The 1994 graduate of the Air Force Academy who served tours in both Iraq and Afghanistan, was arrested early on Sunday for allegedly grabbing a woman’s buttocks and breasts in a parking lot in Arlington County not far from the Pentagon.
A police report said the unidentified woman fought off her assailant, who appeared intoxicated.
Krusinski, 41, is due in an Arlington County court on Thursday after local officials refused a request from the Air Force for it to handle the case. He has been removed from his job leading a branch of the Air Force’s Sexual Assault Prevention and Response program.
Krusinski is a personnel officer who took the top position with a sexual assault prevention unit in February and had undergone training aimed at preparing him for his duties, according to Air Force spokesman Lt. Col. John Dorrian. He had previously worked in the Air Force Staff developing Air Force policy.
Dorrian gave CNN details of some of Krusinski’s Air Force personnel records which showed he had an “exemplary record of service” and there was nothing to preclude him from serving with the sex assault prevention unit.
Records also indicate Krusinski had served in Iraq from November 2009 to May 2010 and Afghanistan from August 2011 to February 2012, and had earned five non-combat medals in 19 years of service.

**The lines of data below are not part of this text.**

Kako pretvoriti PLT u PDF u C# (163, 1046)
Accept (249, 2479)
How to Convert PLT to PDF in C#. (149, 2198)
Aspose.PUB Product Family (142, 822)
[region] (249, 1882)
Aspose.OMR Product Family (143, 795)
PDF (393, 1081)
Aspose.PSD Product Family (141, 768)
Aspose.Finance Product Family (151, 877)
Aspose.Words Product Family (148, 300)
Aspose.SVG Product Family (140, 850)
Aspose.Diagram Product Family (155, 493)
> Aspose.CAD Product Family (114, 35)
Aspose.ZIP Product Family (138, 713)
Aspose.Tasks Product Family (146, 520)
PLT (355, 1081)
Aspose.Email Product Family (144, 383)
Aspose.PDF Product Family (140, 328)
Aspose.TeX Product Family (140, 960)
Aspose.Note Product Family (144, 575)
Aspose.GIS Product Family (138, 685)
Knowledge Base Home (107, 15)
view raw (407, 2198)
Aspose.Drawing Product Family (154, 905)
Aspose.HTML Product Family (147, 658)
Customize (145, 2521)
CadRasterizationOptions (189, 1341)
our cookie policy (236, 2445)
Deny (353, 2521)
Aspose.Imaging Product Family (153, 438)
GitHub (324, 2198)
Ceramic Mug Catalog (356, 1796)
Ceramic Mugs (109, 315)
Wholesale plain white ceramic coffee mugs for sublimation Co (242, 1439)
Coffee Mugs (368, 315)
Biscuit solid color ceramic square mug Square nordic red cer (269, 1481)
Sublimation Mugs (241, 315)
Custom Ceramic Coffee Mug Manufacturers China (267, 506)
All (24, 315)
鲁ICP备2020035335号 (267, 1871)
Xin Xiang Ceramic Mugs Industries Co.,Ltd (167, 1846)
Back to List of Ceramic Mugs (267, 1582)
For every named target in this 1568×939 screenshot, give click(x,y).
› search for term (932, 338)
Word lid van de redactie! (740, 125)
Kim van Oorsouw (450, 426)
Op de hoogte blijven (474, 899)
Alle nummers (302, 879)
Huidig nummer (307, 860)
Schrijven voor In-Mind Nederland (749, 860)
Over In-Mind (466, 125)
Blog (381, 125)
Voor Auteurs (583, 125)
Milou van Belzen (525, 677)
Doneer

The Air Force asked Arlington County to allow it to prosecute Krusinski under the Uniform Code of Military Justice. But Commonwealth’s Attorney Theo Stamos responded that her office has “routinely prosecuted members of the military” and would do so in this instance as well.
“The incident occurred in Arlington, not on a military base,” Stamos told CNN. “In my 26 years, I have never been asked by the government to turn over a member of the military. It doesn’t make any sense.” Krusinski’s attorney declined comment when contacted by CNN.
Krusinski can be prosecuted under both civilian law and the Uniform Code of Military Justice if found guilty of the crime. If a law has been broken that is also a crime under the Military Justice system, the rule of Double Jeopardy does not apply. If Krusinki is found innocent of the charge he could still face prosecution from a military court of law.
The arrest came two days before the Pentagon released a report showing a 6 percent year-over-year increase in the number of reported sexual assault cases within the military in the fiscal year that ended last September 30. Moreover, there was a much sharper uptick in the number of women who may have been similarly assaulted, according to anonymous survey results collected over a two-year period ending in 2012.
The findings drew an angry response from President Barack Obama, who said he had no tolerance for such conduct and urged the Pentagon to dramatically step up its efforts to prevent such cases.